Last week there was a discussion on vCenter availability on twitter. The main outcome was that vCenter is an important component of your infrastructure and needs to be highly available. Coincidentally I received the request to repost this Survey about vCenter Availability and your thoughts on it. This is your chance to define the future around vCenter availability, take the survey today!
VMware vCenter is the critical management platform for virtualization and cloud management. Ensuring vCenter is highly available during planned and unplanned outages is essential to make sure there is a minimal impact to your business productivity and you continue to meet your service level agreements.
This survey is about understanding your vCenter’s availability needs. We would like to understand your current needs, feedback on vCenter Server Heartbeat and your future needs.
There are total 17 questions in this survey. This survey should not take more than 5-7 minutes. We appreciate your time in taking this survey. Your feedback is very important to us!
Michael Donovan says
I like the basic line of inquiry in this survey. My overall question remains which is this, is there any way of migrating a VCenter server to a different server with OUT using the Vcenter heartbeat configuration. The problem with the heartbeat configuration for this approach (besides the complexity and having to p2v the source host if i understand the configuration,) is that this solution is resource intensive (multiple nics,) configuuration intensive (hot standby, same host names, IP’s) and fraught with potential interference with production systems (name and IP conflicts.) It has been suggested to me to migrate the databases, but I still think these are host name/IP dependent. And if there are other approaches, the have not been easy to find googling. Maybe my searches are just for the wrong words. Very vexing though.
Duncan says
Some of the concerns you mention are addressed in Heartbeat release 6.3 update 1 that came out last month… Might want to look into it and see if it fits your needs.
Julian Wood says
The current issue with vCenter and availability is not necessarily solved with products like Heartbeat.
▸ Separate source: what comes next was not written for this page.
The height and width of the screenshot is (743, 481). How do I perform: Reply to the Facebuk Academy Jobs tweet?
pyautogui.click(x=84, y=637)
The availability of the actual database can be a serious issue if erroneous entries are added by the vCenter software which can cause the service to fail. Any database updates are immediately replicated via Heartbeat so the corruption is not avoided.
I’ve written more about this:
http://www.wooditwork.com/2010/11/25/why-vcenter-is-letting-vmwares-side-down/
Chris Colotti says
I have always said no matter what the vCenter availability the DB can always be the endpoint. Even if it is MS SQL or Oracle RAC, both have outage issues. In most cases it is as simple as the filesystems filling up because the DBA’s are not watching them or refuse to allow growth. I think just looking at vCenter is only part of the problem, the DB’s need to get a lot of care and feeding and they usually are neglected like the redheaded stepchild. 🙂
Kelly O says
Also vCenter Server heartbeat doesn’t support RAC. I was just looking into this because in our config the only reason we want vCenter to be highly available is for Composer. Does Symantec’s ApplicationHA support a vCenter that backends to Oracle? The Db is a RAC so only looking for vCenter side.